**Task objective**. Scan the entries below for "Power" and copy each line that holds it.

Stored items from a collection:
BEGIN

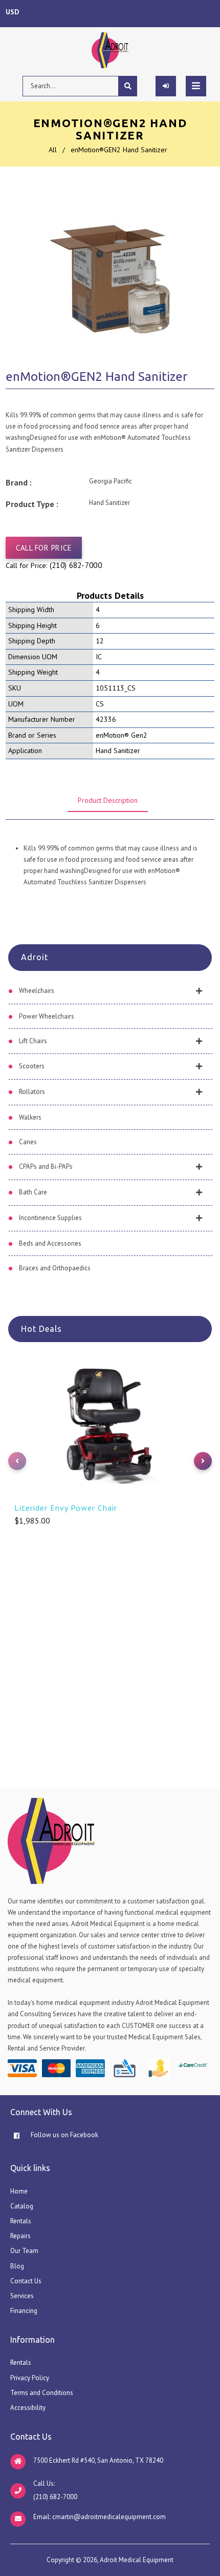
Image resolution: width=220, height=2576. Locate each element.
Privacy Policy (29, 2378)
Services (22, 2295)
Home (19, 2191)
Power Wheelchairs (46, 1016)
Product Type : (32, 504)
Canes (28, 1142)
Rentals (20, 2221)
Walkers (30, 1117)
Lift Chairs (33, 1041)
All (53, 149)
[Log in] (165, 86)
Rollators (32, 1091)
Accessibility (28, 2407)
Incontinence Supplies (50, 1217)
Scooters (32, 1066)
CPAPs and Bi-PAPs (46, 1166)
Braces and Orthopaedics (55, 1268)
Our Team (24, 2250)
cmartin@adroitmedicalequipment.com (109, 2516)
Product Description (108, 800)
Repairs (20, 2236)
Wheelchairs (36, 990)
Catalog (21, 2206)
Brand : (19, 482)
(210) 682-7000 (76, 565)
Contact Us (25, 2281)
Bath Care (33, 1192)
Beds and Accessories (50, 1243)
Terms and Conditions (41, 2392)
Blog (17, 2266)
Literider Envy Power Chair (65, 1508)
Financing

END

**Response to this exercise**.
Power Wheelchairs (46, 1016)
Literider Envy Power Chair (65, 1508)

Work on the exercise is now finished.